## Exercise
All of the entries need to be repeated exactly. Leave nothing out.

((

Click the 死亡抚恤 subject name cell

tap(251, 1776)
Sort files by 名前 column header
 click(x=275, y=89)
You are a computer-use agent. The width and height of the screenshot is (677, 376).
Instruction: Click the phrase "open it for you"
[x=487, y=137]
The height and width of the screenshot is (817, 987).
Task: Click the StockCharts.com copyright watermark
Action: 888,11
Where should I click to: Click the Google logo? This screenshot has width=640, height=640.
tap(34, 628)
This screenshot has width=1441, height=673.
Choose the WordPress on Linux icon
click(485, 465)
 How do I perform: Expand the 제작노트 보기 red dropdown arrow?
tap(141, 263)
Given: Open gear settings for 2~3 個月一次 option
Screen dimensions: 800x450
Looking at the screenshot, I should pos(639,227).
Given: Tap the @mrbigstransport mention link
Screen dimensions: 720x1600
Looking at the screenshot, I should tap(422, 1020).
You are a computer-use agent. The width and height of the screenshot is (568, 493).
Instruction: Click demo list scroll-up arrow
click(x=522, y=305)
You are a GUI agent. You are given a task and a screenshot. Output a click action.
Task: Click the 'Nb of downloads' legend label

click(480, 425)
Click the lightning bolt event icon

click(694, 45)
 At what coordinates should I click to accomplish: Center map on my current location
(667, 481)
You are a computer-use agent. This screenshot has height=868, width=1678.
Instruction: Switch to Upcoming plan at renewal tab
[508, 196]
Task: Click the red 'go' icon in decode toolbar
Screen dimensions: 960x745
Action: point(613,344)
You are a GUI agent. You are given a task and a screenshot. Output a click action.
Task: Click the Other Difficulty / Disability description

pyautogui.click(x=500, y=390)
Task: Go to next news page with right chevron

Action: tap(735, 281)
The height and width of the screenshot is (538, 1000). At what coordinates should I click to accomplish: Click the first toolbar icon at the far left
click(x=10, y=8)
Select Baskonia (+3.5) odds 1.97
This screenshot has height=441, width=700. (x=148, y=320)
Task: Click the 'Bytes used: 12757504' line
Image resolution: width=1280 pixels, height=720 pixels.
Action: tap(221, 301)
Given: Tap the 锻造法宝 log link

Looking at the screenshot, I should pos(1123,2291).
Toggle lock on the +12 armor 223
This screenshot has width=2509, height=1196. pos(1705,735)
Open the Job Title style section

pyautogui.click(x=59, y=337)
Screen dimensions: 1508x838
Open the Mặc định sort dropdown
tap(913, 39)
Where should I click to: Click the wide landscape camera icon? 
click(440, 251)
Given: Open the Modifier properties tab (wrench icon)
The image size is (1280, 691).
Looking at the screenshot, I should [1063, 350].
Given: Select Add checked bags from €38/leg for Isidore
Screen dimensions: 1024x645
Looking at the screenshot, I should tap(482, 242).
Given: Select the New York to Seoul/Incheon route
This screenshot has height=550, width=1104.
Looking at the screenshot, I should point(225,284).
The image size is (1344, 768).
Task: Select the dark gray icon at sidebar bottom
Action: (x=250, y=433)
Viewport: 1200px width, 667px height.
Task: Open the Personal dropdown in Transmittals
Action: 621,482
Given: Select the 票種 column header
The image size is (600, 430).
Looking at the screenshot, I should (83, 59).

))

## Solution to this exercise
Click the 死亡抚恤 subject name cell

tap(251, 1776)
Sort files by 名前 column header
 click(x=275, y=89)
You are a computer-use agent. The width and height of the screenshot is (677, 376).
Instruction: Click the phrase "open it for you"
[x=487, y=137]
The height and width of the screenshot is (817, 987).
Task: Click the StockCharts.com copyright watermark
Action: 888,11
Where should I click to: Click the Google logo? This screenshot has width=640, height=640.
tap(34, 628)
This screenshot has width=1441, height=673.
Choose the WordPress on Linux icon
click(485, 465)
 How do I perform: Expand the 제작노트 보기 red dropdown arrow?
tap(141, 263)
Given: Open gear settings for 2~3 個月一次 option
Screen dimensions: 800x450
Looking at the screenshot, I should pos(639,227).
Given: Tap the @mrbigstransport mention link
Screen dimensions: 720x1600
Looking at the screenshot, I should tap(422, 1020).
You are a computer-use agent. The width and height of the screenshot is (568, 493).
Instruction: Click demo list scroll-up arrow
click(x=522, y=305)
You are a GUI agent. You are given a task and a screenshot. Output a click action.
Task: Click the 'Nb of downloads' legend label

click(480, 425)
Click the lightning bolt event icon

click(694, 45)
 At what coordinates should I click to accomplish: Center map on my current location
(667, 481)
You are a computer-use agent. This screenshot has height=868, width=1678.
Instruction: Switch to Upcoming plan at renewal tab
[508, 196]
Task: Click the red 'go' icon in decode toolbar
Screen dimensions: 960x745
Action: point(613,344)
You are a GUI agent. You are given a task and a screenshot. Output a click action.
Task: Click the Other Difficulty / Disability description

pyautogui.click(x=500, y=390)
Task: Go to next news page with right chevron

Action: tap(735, 281)
The height and width of the screenshot is (538, 1000). At what coordinates should I click to accomplish: Click the first toolbar icon at the far left
click(x=10, y=8)
Select Baskonia (+3.5) odds 1.97
This screenshot has height=441, width=700. (x=148, y=320)
Task: Click the 'Bytes used: 12757504' line
Image resolution: width=1280 pixels, height=720 pixels.
Action: tap(221, 301)
Given: Tap the 锻造法宝 log link

Looking at the screenshot, I should pos(1123,2291).
Toggle lock on the +12 armor 223
This screenshot has width=2509, height=1196. pos(1705,735)
Open the Job Title style section

pyautogui.click(x=59, y=337)
Screen dimensions: 1508x838
Open the Mặc định sort dropdown
tap(913, 39)
Where should I click to: Click the wide landscape camera icon? 
click(440, 251)
Given: Open the Modifier properties tab (wrench icon)
The image size is (1280, 691).
Looking at the screenshot, I should [1063, 350].
Given: Select Add checked bags from €38/leg for Isidore
Screen dimensions: 1024x645
Looking at the screenshot, I should tap(482, 242).
Given: Select the New York to Seoul/Incheon route
This screenshot has height=550, width=1104.
Looking at the screenshot, I should point(225,284).
The image size is (1344, 768).
Task: Select the dark gray icon at sidebar bottom
Action: (x=250, y=433)
Viewport: 1200px width, 667px height.
Task: Open the Personal dropdown in Transmittals
Action: 621,482
Given: Select the 票種 column header
The image size is (600, 430).
Looking at the screenshot, I should (83, 59).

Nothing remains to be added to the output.